Rain found them before the sun had fully fled. It came first as mist, a fine drizzle that clung to their cloaks, then thickened into heavy drops that drummed on leaves and turned the forest floor slick. Rowan tugged his hood low, but water still found the seam at his neck, trickling cold down his back.

When he spotted the yawning mouth of a cave set into the hillside, his heart leapt.

Kaelen! There - shelter!”

He dashed toward it, staff clutched tight, only to be stopped by Kaelen’s arm snapping out across his chest. The man’s expression was sharp, his voice cutting through the rain.

“No.”

Rowan blinked.

“What? But it’s dry, it’s - ”

“No,”
Kaelen said again, firmer. He motioned toward the dark hole.
“Caves are never empty. A bear, a wolf, even men - someone calls that hollow theirs. And if it’s empty, it’s empty for a reason: rot, damp, foul air. You’d trap yourself with one entrance, no way out when teeth or steel come for you.”

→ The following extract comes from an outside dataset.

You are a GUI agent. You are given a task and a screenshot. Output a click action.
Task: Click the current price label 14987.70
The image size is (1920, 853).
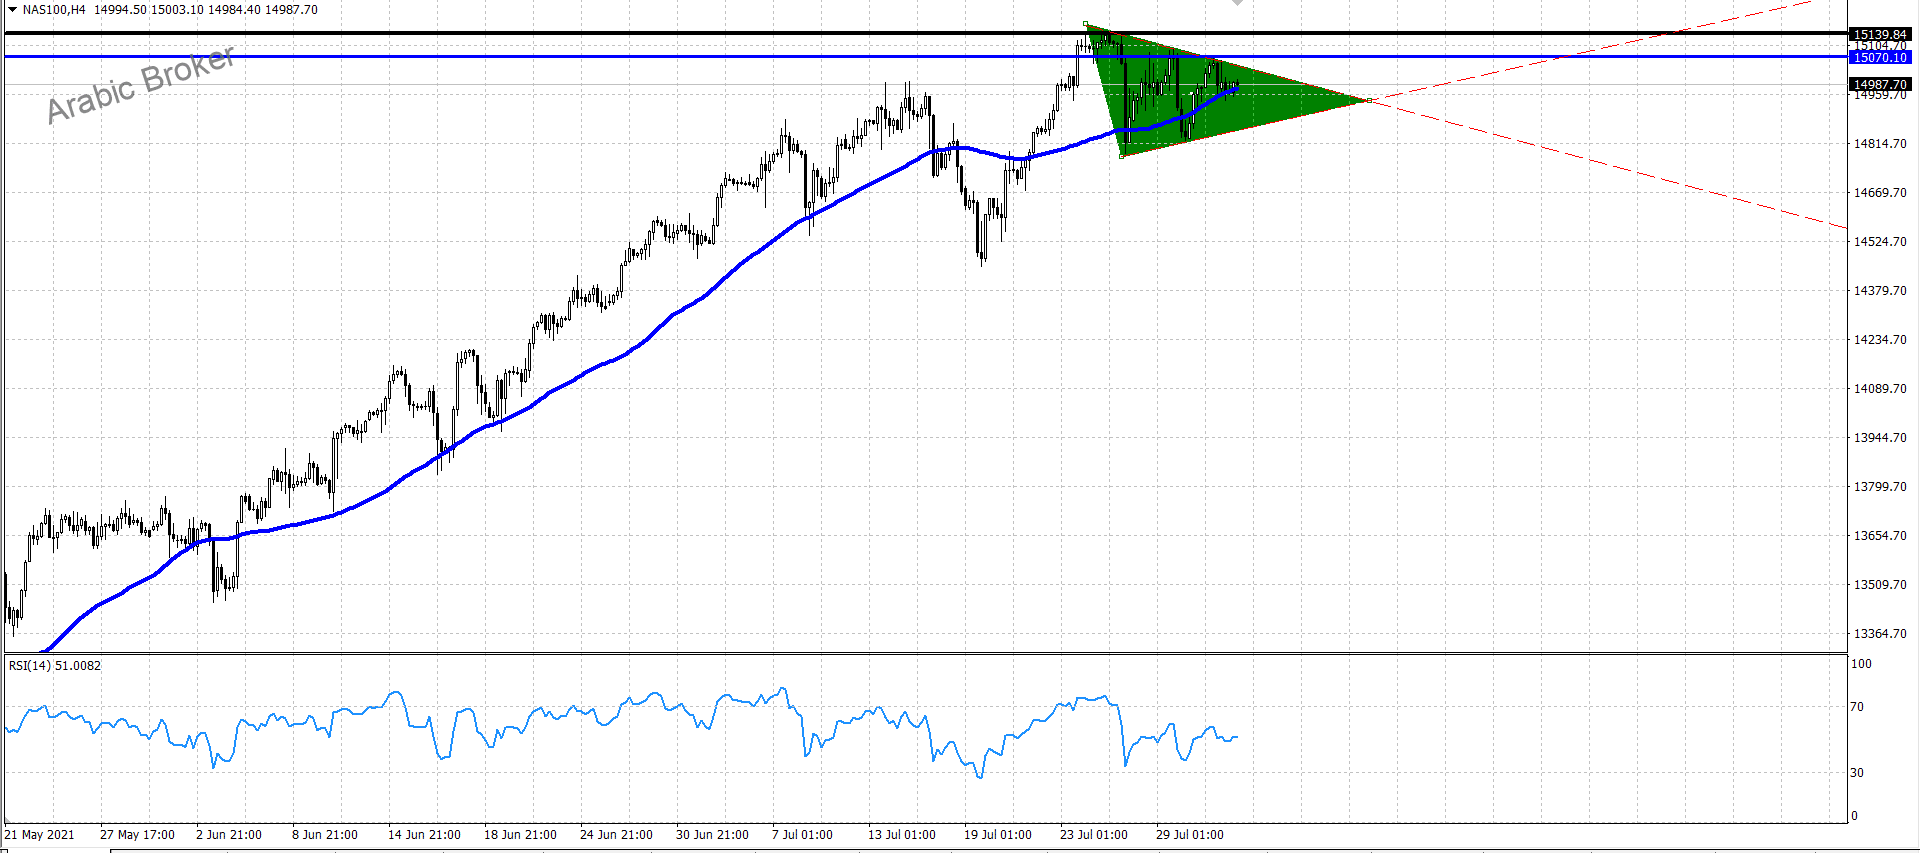1880,85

The boy frowned, glancing into the dark mouth. It looked inviting enough to him, but Kaelen’s tone left no room for doubt. The rain hissed louder, and Rowan bit back his protest.

Kaelen led them onward, scanning the rise of the hill until he found a shallow break - an opening no deeper than a man’s height, more an overhang than a cave. Its ceiling sloped just enough to deflect the rain, and its back wall was dry stone.

He tested it with careful eyes, even striking flint to watch how the smoke drifted. The curl lifted and slipped out without pooling. Only then did he nod.

“Here.”

Rowan dropped his pack with relief, but Kaelen didn’t allow rest yet. He knelt beside the small hollow and began to clear the ground, stripping it of wet leaves and scraping down to firm soil.

“Never build fire on litter. It smothers flame and sends smoke thick enough to blind you.”

Rowan mirrored him, brushing aside sticks until his hands were raw. Kaelen nudged him to take out the sprig of fire moss from earlier.

“Your turn. Fire won’t light itself. Show me.”

The boy’s stomach clenched. He crouched, arranging the moss in a little nest, then broke dry twigs into a teepee above it. The rain made everything slick, and twice the structure collapsed in his fumbling hands. Kaelen said nothing, only watched, his gaze as steady as stone.

At last Rowan steadied his hands and tried again. Flint met steel, sparks leapt - once, twice, a dozen times. Finally a thread of orange caught, nibbling at the moss. Rowan leaned in too quickly, blowing hard, and nearly smothered it.

“Gentler,”
Kaelen said, voice low but firm.
“Breath like you’re coaxing it awake, not trying to kill it.”

Rowan tried again, softer this time. The ember spread, the moss glowed, and flame licked upward to catch the twigs. When the fire finally stood on its own, crackling, Rowan sagged back on his heels, panting.

Kaelen reached over and shifted one of the larger sticks into place, reinforcing the little blaze with casual ease. He glanced at Rowan, and though his voice remained flat, the words landed heavy.

“Not bad. You’ll keep us warm tonight.”

Rowan’s chest swelled, though he tried to hide it. The rain beat steady outside, but under the overhang their firelight glowed, painting the stone walls amber. For the first time since they had left Brennor, Rowan felt almost safe.

Kaelen sat with his back to the stone, one hand resting on his knee, eyes ever wandering toward the forest. Rowan studied him quietly, realizing again how the man’s vigilance never ceased. Even here, half-hidden from the rain, Kaelen’s gaze traced the night like a silent sentry.

And Rowan, watching the fire he had built, promised himself he would learn enough that one day Kaelen might sleep without worry.